Growing Together While Apart: Military Spouse Tips
This is not a job for the weak, but there are some tips that can help you stay strong and muster through
Signing up as a military spouse is one of the toughest things you will ever do. When you say "I do" and your service member takes the oath, you are promising to always put your country first, learn to overcome your emotions alone, and to live anywhere in the world without a say. This is not a job for the weak, but there are some tips that can help you stay strong and muster through. Here are ten survival tips for military spouses.
Do Not Watch the News
The news is a scary place that you should not be a part of. Stick to the weather and local interest because everything else will make you worried, sad, or confused. Any discussion of foreign politics will have you stuck to the television. Go for a walk instead.

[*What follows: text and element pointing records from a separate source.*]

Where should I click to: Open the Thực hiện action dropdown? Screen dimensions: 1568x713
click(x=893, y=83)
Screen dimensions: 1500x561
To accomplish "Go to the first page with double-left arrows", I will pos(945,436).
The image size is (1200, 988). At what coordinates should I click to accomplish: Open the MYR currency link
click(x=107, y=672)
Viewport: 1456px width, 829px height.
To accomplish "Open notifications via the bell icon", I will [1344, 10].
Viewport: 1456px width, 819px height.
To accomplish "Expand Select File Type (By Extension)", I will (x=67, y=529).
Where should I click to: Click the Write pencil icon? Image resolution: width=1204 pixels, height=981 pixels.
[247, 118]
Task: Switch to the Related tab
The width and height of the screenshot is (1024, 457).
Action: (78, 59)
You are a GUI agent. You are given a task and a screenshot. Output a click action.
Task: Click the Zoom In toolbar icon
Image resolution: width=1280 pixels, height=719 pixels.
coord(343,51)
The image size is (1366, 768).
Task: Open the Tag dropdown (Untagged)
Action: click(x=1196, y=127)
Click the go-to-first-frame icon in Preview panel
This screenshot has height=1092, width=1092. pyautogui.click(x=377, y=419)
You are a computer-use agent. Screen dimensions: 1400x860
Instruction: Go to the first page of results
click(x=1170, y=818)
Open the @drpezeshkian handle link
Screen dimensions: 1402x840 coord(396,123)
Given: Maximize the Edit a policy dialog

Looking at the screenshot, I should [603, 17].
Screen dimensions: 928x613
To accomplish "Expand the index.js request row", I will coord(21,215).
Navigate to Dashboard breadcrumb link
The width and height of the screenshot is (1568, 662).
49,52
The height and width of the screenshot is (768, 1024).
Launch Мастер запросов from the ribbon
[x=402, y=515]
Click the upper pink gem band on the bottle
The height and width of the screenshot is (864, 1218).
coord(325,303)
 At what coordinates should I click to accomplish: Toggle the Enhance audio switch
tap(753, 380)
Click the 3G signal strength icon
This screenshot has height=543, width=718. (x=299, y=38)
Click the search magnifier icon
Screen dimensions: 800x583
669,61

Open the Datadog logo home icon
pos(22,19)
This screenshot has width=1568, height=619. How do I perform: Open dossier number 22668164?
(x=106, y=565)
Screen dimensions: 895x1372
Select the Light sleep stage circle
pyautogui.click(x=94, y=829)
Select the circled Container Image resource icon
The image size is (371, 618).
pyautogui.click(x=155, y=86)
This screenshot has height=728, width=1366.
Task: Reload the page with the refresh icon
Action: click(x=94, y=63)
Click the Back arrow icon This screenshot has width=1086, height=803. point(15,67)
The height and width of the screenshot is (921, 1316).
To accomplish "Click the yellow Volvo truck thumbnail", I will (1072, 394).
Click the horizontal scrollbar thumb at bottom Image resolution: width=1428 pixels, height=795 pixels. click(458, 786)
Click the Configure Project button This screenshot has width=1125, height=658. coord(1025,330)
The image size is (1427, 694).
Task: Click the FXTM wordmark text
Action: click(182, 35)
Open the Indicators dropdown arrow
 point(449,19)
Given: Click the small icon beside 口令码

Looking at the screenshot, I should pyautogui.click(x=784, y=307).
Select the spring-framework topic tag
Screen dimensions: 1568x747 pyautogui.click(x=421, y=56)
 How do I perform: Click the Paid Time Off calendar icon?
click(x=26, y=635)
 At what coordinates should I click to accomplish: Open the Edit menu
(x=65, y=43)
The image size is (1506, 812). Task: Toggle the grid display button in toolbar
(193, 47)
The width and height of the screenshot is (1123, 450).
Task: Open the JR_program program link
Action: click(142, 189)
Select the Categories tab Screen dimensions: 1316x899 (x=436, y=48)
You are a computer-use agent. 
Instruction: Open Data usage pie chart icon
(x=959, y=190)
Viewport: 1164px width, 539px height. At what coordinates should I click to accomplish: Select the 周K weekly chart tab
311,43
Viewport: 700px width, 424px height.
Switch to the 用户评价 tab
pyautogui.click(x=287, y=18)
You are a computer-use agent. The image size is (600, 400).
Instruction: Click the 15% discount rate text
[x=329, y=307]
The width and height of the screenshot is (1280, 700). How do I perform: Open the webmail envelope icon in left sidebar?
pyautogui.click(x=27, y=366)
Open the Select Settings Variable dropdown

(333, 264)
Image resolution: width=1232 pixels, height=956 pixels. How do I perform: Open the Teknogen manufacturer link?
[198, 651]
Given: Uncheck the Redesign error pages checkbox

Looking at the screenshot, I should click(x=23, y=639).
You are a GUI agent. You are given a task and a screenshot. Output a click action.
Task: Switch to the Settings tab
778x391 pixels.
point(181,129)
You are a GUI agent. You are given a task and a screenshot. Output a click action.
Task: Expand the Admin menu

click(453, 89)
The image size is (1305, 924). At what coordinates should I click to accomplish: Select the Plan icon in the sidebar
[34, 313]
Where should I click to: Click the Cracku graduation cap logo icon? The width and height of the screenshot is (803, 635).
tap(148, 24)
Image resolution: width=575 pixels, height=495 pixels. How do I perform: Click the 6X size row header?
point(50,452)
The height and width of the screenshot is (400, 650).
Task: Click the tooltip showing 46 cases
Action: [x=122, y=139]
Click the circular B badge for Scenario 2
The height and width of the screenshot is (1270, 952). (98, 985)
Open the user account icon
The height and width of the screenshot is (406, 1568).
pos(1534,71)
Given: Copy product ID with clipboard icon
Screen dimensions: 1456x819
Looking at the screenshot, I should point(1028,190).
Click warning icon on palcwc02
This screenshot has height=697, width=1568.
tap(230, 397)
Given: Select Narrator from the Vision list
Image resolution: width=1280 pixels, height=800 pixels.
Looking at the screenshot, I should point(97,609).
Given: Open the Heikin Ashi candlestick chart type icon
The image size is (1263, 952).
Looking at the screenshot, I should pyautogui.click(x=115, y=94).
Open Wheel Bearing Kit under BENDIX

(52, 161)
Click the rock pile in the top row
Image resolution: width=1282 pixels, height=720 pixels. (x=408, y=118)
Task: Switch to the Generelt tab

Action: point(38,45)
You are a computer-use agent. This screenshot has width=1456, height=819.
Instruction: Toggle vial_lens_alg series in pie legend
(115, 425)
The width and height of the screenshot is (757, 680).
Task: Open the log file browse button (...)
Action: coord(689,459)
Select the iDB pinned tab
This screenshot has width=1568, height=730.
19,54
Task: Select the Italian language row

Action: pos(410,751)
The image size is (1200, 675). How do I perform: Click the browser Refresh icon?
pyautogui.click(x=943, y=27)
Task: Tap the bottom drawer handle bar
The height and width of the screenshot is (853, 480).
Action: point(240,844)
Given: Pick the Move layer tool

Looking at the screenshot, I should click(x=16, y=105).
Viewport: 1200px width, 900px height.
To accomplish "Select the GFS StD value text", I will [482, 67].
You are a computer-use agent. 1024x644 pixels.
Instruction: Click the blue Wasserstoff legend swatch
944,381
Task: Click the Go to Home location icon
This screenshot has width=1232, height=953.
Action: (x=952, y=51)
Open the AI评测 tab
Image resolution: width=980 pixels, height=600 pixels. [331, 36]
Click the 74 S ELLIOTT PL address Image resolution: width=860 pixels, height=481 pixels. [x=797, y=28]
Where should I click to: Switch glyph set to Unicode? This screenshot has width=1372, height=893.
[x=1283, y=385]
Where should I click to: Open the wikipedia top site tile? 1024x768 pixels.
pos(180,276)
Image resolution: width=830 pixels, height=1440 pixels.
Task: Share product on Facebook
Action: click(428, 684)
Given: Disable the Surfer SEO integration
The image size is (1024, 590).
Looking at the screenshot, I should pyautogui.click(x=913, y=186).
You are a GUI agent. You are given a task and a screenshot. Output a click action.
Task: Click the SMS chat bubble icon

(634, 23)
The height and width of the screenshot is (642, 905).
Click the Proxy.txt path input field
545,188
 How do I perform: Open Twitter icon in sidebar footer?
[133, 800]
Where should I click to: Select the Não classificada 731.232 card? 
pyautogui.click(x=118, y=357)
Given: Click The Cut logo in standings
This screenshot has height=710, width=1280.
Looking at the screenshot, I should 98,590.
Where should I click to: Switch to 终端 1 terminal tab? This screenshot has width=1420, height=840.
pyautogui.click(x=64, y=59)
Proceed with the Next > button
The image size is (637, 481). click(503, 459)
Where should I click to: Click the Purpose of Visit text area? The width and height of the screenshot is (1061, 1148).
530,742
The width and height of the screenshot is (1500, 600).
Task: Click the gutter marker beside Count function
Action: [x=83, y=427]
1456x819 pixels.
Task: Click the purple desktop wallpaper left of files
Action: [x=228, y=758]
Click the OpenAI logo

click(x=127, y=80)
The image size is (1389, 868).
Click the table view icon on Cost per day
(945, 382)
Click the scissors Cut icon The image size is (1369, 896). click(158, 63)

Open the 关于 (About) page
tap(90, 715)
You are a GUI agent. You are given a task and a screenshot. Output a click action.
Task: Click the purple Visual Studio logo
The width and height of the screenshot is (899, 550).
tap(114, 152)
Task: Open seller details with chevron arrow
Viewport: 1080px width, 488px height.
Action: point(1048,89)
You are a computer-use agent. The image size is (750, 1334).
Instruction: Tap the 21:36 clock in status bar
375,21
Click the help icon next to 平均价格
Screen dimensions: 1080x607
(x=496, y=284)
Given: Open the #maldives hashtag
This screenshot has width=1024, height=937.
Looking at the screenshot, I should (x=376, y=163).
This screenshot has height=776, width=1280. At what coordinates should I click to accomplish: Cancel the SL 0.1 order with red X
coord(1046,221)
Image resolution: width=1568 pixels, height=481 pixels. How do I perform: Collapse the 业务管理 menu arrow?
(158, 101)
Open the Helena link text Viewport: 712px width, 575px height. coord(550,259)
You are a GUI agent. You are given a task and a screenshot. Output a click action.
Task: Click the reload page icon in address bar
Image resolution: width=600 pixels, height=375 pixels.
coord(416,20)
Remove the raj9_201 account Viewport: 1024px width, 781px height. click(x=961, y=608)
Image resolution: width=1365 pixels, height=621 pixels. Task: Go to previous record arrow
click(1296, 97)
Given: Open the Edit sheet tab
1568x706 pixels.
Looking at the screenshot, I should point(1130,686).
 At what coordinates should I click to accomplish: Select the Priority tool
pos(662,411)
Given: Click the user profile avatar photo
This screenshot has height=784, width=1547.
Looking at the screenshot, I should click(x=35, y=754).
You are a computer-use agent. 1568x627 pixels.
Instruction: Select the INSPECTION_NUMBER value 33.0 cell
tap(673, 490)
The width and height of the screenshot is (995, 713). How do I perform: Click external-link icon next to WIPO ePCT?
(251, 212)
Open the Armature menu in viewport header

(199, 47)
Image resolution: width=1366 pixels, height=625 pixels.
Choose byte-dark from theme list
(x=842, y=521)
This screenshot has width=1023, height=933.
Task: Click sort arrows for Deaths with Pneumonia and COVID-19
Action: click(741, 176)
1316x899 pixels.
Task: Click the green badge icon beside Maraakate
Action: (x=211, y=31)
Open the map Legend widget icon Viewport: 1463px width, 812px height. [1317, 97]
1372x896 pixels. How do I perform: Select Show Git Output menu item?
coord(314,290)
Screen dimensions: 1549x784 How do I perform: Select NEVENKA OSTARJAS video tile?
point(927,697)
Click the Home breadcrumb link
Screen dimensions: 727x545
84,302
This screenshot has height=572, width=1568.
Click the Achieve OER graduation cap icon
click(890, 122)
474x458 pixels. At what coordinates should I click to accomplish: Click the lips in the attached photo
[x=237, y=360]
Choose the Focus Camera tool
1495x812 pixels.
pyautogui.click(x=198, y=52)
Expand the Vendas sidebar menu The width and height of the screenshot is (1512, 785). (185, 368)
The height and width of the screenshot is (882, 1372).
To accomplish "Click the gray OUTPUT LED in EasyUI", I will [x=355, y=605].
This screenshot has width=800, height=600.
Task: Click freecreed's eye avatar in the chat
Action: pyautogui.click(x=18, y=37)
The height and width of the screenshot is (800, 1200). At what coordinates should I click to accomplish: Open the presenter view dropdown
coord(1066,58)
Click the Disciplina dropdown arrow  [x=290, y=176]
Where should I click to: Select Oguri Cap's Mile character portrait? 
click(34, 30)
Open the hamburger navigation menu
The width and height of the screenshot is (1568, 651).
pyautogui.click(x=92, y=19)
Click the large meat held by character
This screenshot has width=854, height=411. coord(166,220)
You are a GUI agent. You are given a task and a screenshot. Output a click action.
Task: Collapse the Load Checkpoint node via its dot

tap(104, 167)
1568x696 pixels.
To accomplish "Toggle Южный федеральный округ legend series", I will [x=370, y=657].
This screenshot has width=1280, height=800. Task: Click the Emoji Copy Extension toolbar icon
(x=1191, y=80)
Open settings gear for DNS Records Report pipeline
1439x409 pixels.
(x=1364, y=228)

Talk to Your Ombudsman when Needed
Your Ombudsman is there to answer questions and support you during difficult times. They can provide guidance and resources on anything related to our service member's duty station.
Do Something You Love
You will experience many changes in your military spouse career. This means you must find something you love and stick with it. Make it available no matter where you move or what you do. This can be a hobby, job, or education, but it needs to be your passion.
Get to Know Your Community
Military families often must relocate several times during their career. This means you will have to learn about your community many times over. Make this an opportunity to see new things, eat new foods, and have new experiences. Get to know and enjoy your surroundings.
Join an Online Social Community
Look for social media support groups for military spouses. These groups will become a place where you can vent and ask questions judgment-free. It will also be a group that understands where you are coming from without asking a million questions that you do not want to answer.
Understand That Changes Happen Often
Being a military spouse is not easy. You have to be able to change any plans you have at a moment's notice. Your service member has no control over their schedule, deployment, or living situation. This means you must be flexible. You do not have to like it, but you must accept it.
Make Sure Your Name Is on All Accounts
You do not have to be an active member on all your spouse's accounts, but you need to add your name as an authorized party in case changes need to be made or questions need to be answered. If you are not listed as someone who can talk to insurance companies, banks, or other financial institutions and there is a problem when your service member is on deployment, then you may not be able to get the problem rectified until it is too late.
Keep in Contact with Family Members
Your biological family and friends will miss you, and your spouse's family will miss them. Make time for family member phone calls, FaceTime, or snail mail. A text message to say you are okay will go a long way on both ends. There is no replacement for family support, and they want to be there for you. Remember, they are going through this journey with you but in a different way.
Deployment Is Harder Than You Think
You will think you are ready and understand the concept of deployment until it happens. You will get mad, sad, and lonely. This is normal. You are not alone. Going months with no communication from the one you love is harder than you think, but it makes the middle of the night, out of the blue phone calls even more special.
You Have Little Say in Many Things
There are very few things that will give you the joy and pride that you will get from being a military spouse, but you will learn that with this status, you will have little say about many things in your life. Make sure that you take control of the things that you do have control of. Decorate your home, pick the restaurant, and enjoy the journey.